In the records below, the lines between the one holding "Viewport: 234px width, 156px height." and the one holding "Given: Mark the shipment as Fragile", inclusive, are to be transcribed exactly; no pictures are to be included.
▼▼▼
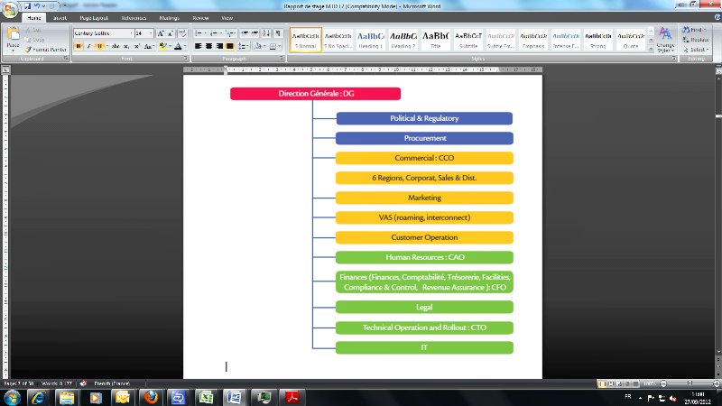The height and width of the screenshot is (406, 722).
Task: Toggle Bold formatting
Action: [x=79, y=46]
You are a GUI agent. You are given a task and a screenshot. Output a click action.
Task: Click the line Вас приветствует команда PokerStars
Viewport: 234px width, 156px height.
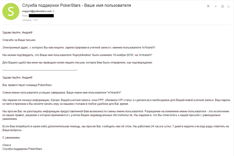point(27,85)
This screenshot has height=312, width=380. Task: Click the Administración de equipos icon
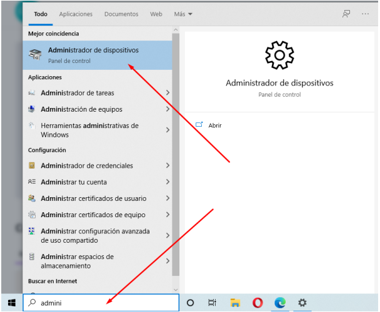coord(32,109)
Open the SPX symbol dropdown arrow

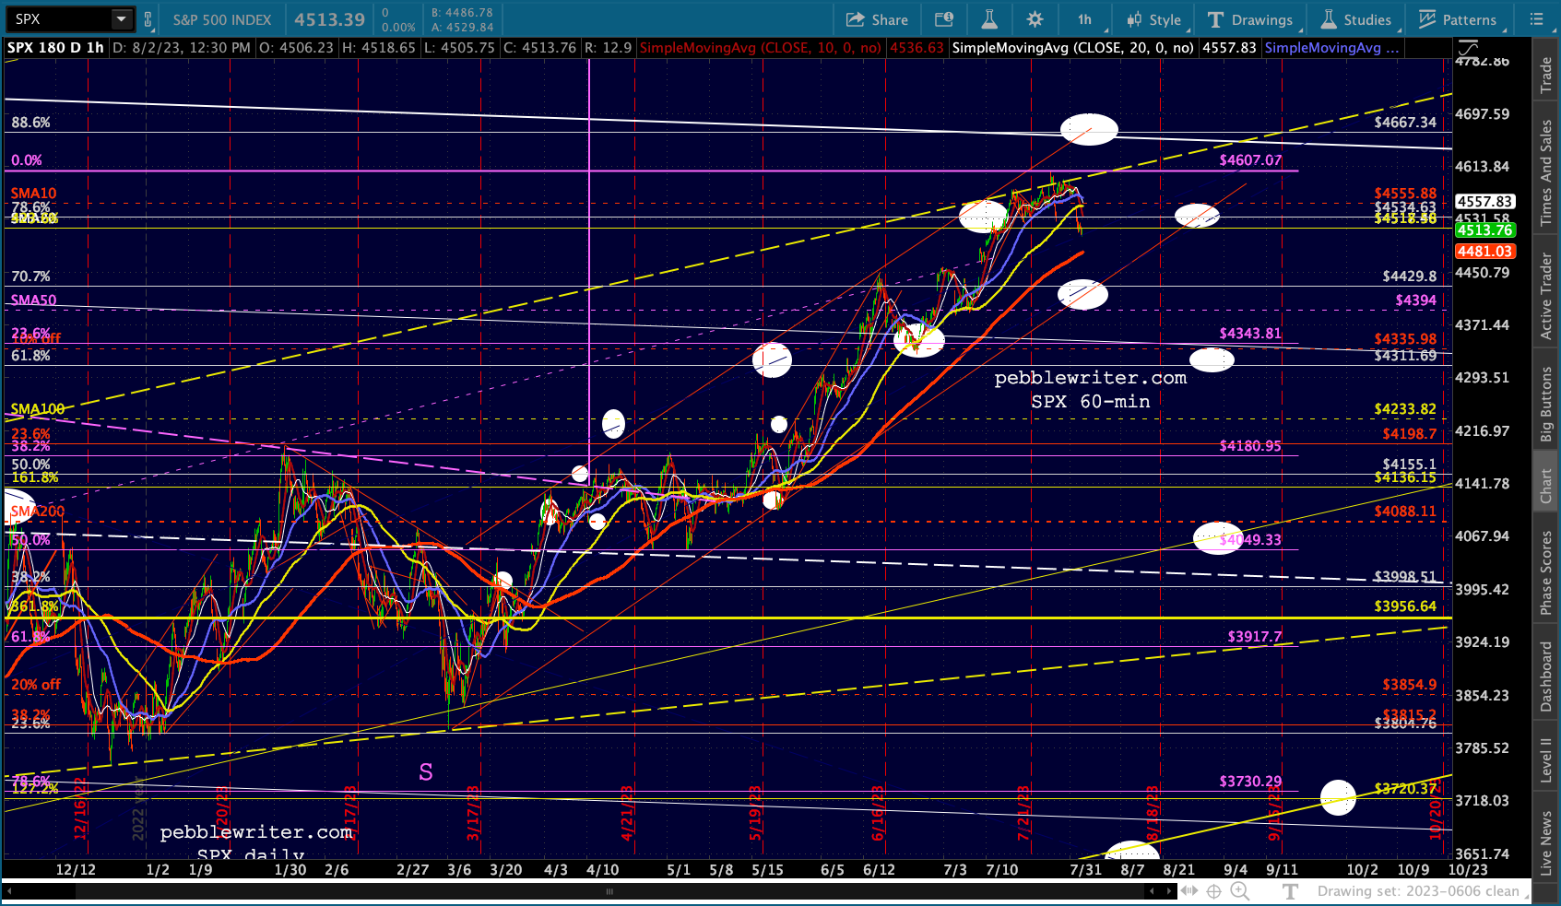click(x=121, y=19)
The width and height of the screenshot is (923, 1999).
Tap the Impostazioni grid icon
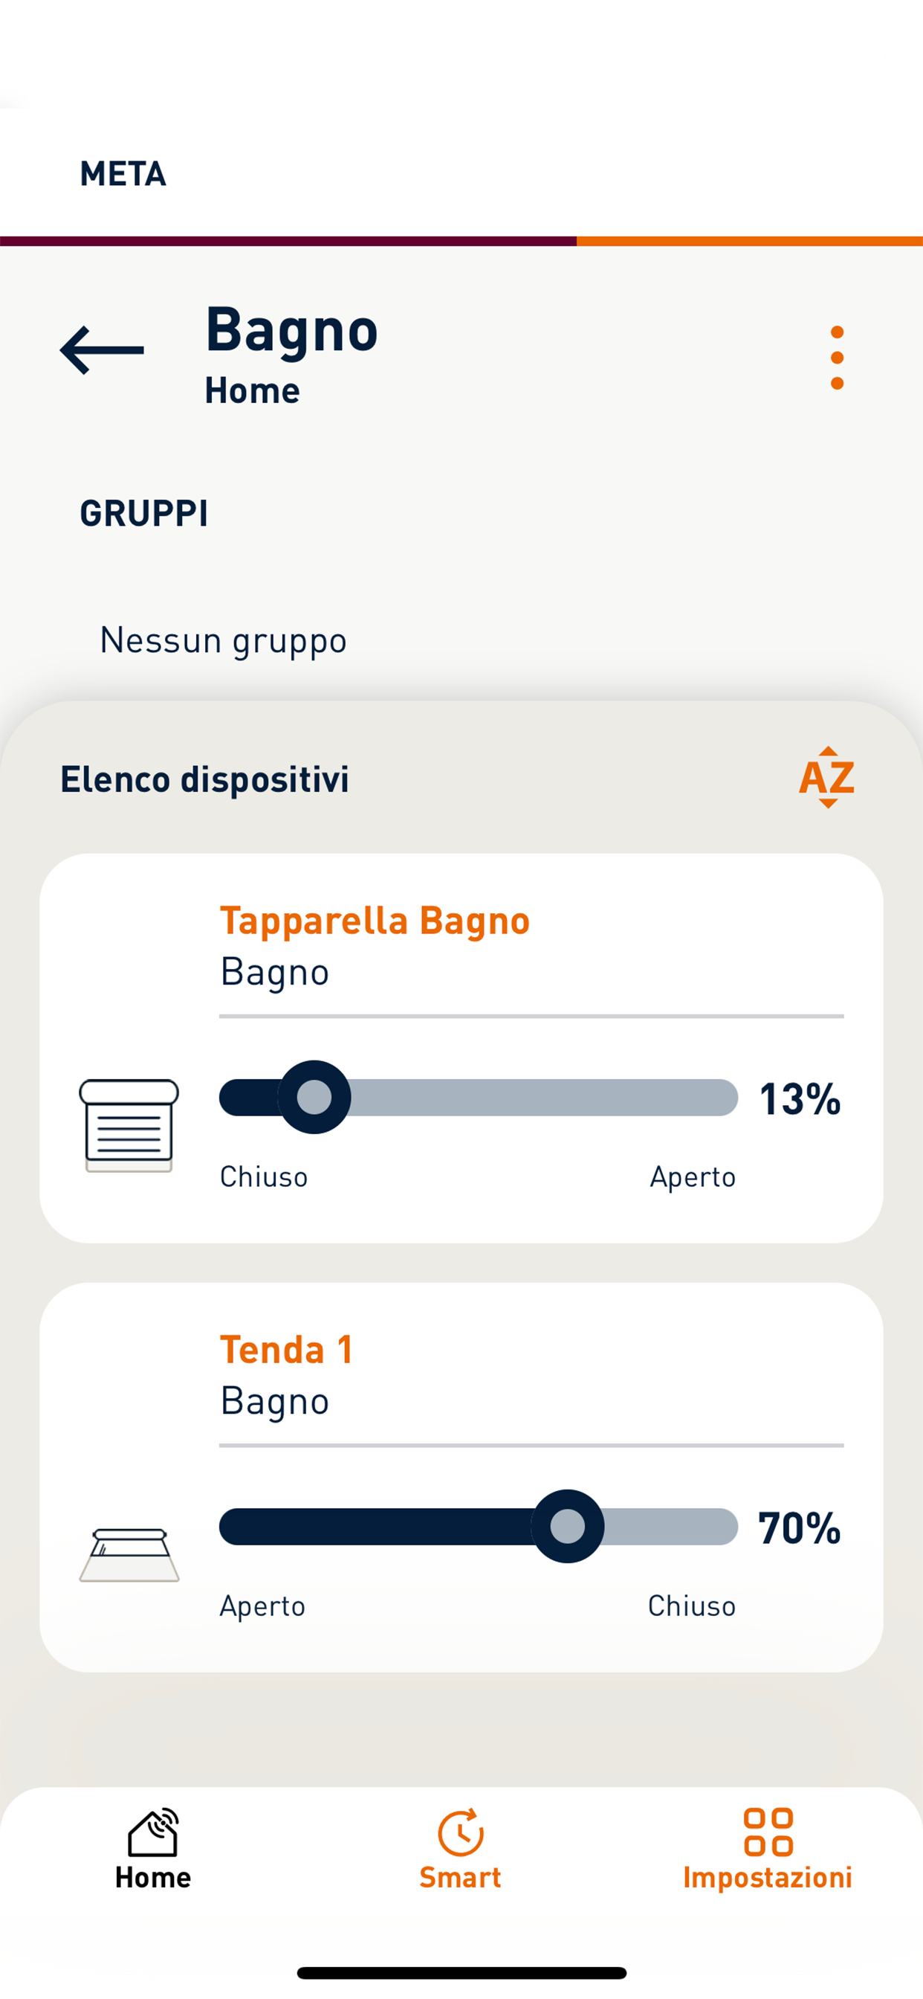coord(768,1831)
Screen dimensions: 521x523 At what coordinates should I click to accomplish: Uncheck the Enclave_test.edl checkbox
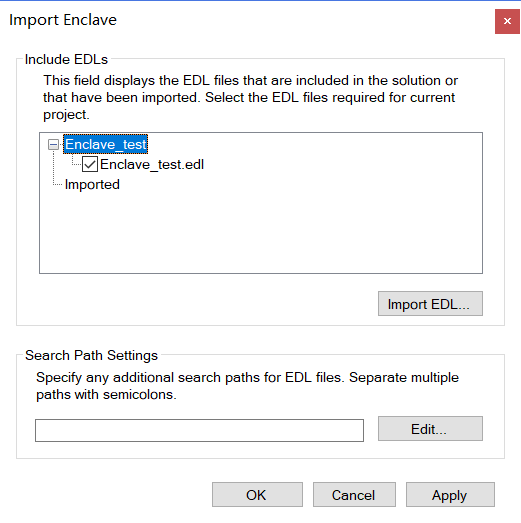coord(90,164)
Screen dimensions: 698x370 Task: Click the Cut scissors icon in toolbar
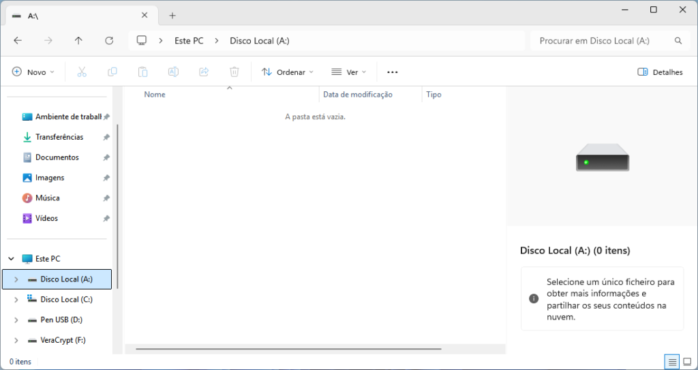82,72
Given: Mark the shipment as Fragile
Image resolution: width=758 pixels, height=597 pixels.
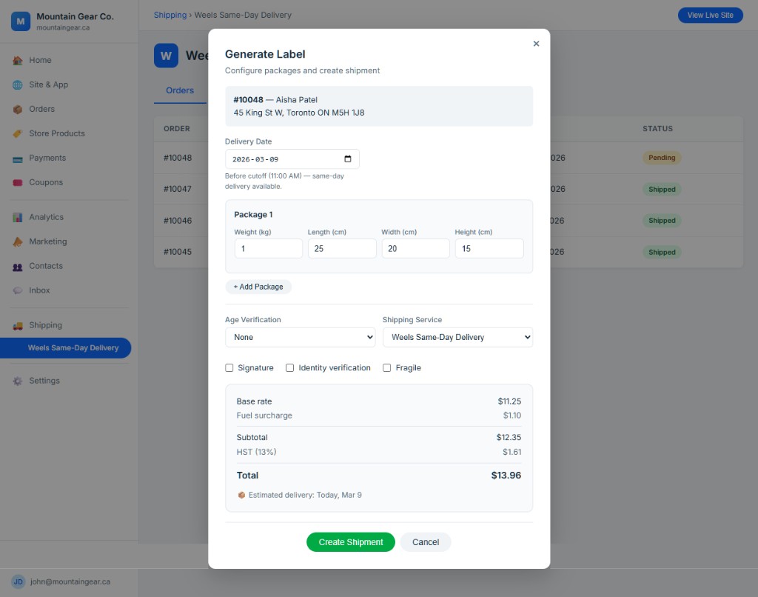Looking at the screenshot, I should (386, 367).
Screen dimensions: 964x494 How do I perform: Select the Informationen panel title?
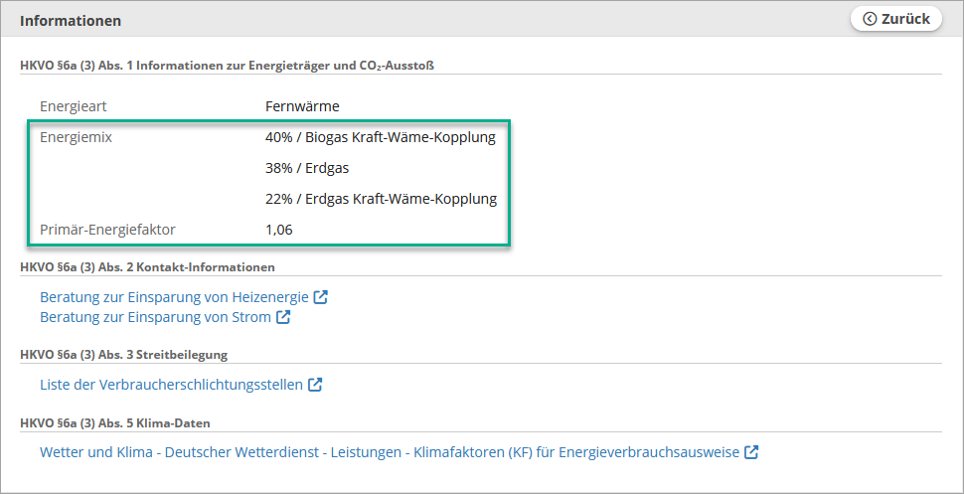(71, 20)
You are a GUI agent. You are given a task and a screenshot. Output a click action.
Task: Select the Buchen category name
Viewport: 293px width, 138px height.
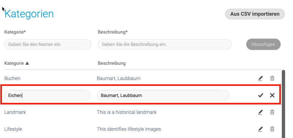(x=12, y=78)
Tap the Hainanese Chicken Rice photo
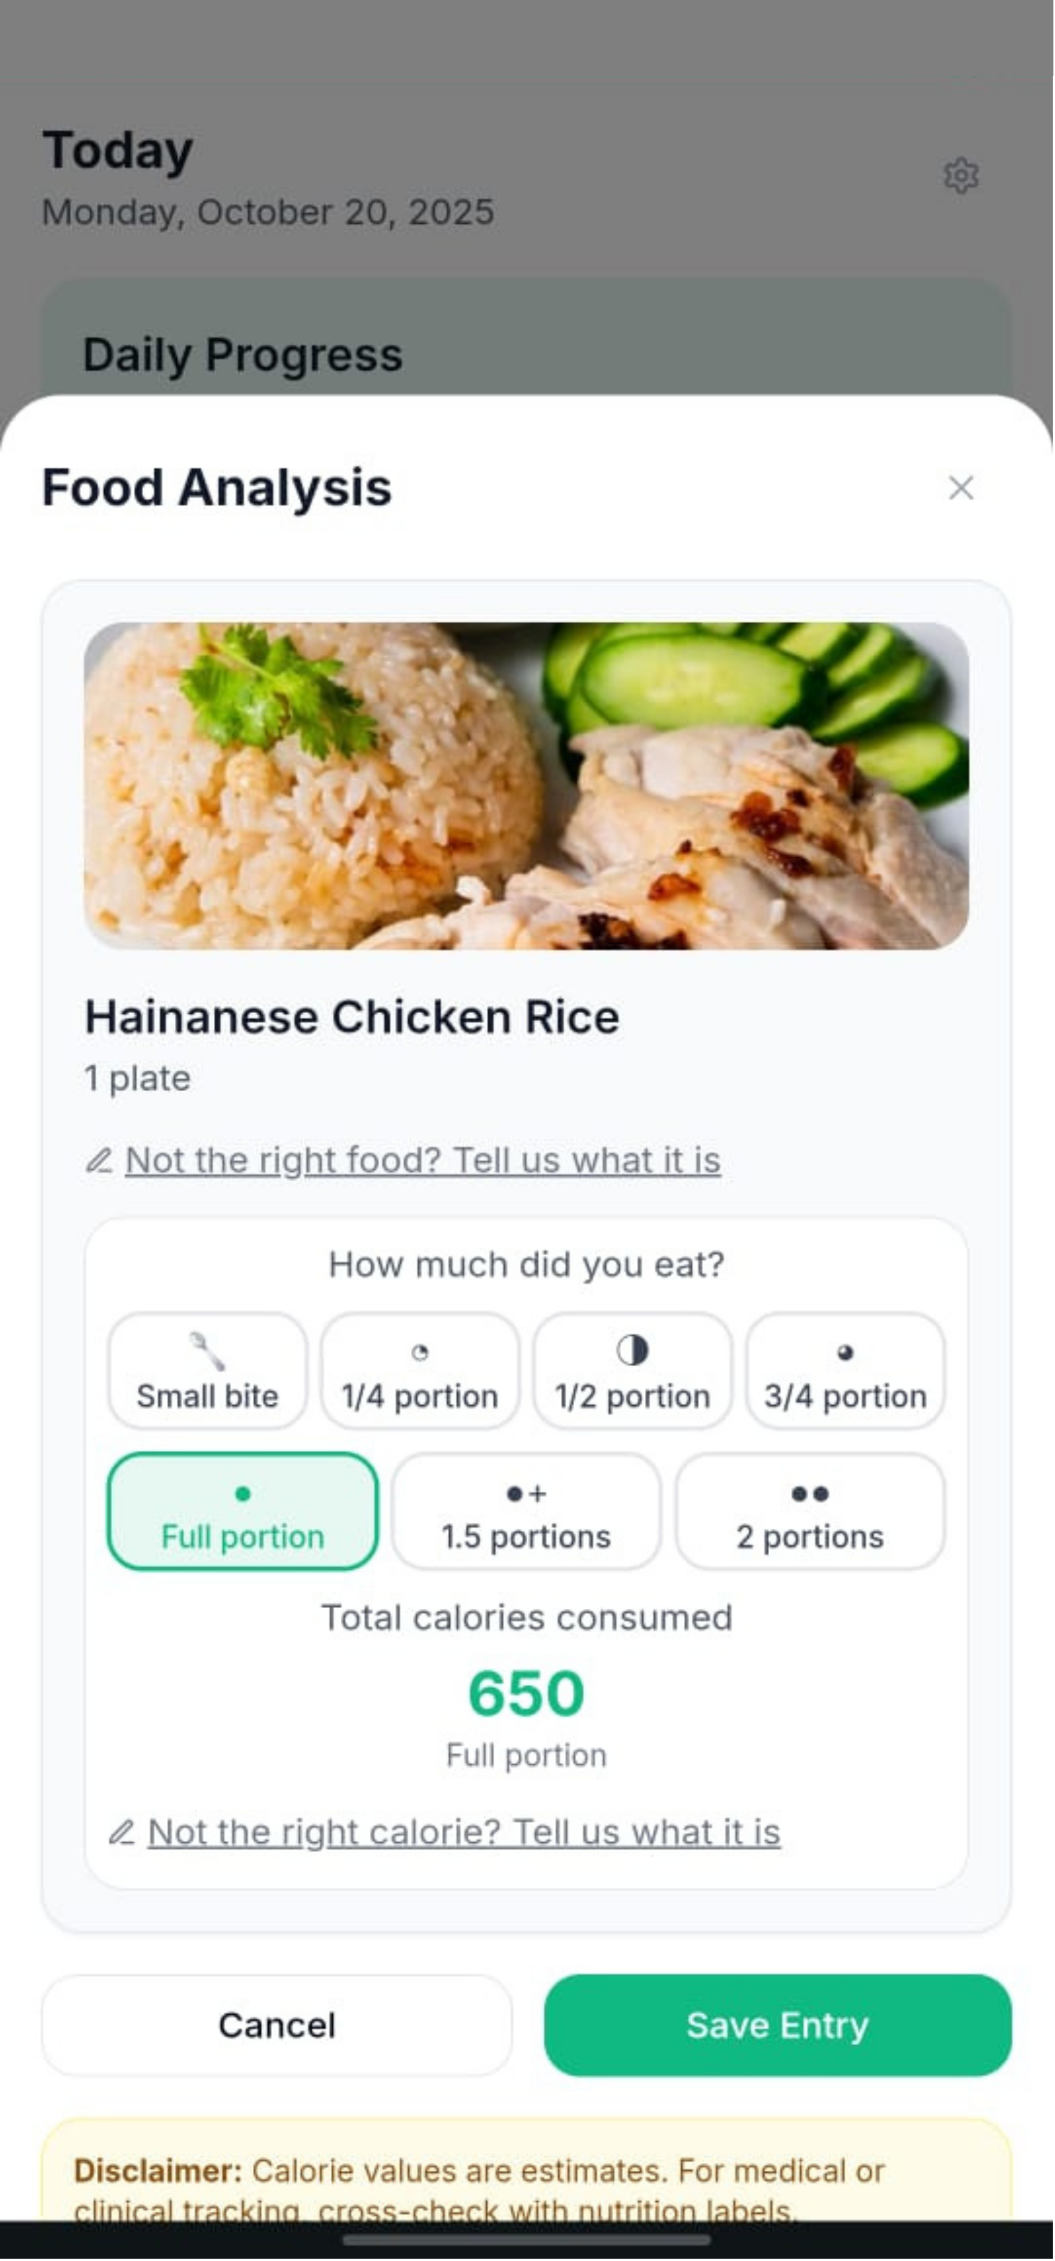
▲▲▲
# FINISHED EXERCISE:
Viewport: 234px width, 156px height.
point(27,85)
This screenshot has height=312, width=380. Task: Click the Administración de equipos icon
coord(32,109)
Open the SPX symbol dropdown arrow

click(x=121, y=19)
The width and height of the screenshot is (923, 1999).
Tap the Impostazioni grid icon
coord(768,1831)
Screen dimensions: 521x523 At what coordinates should I click to accomplish: Uncheck the Enclave_test.edl checkbox
coord(90,164)
Screen dimensions: 698x370 Task: Click the Cut scissors icon in toolbar
82,72
Given: Mark the shipment as Fragile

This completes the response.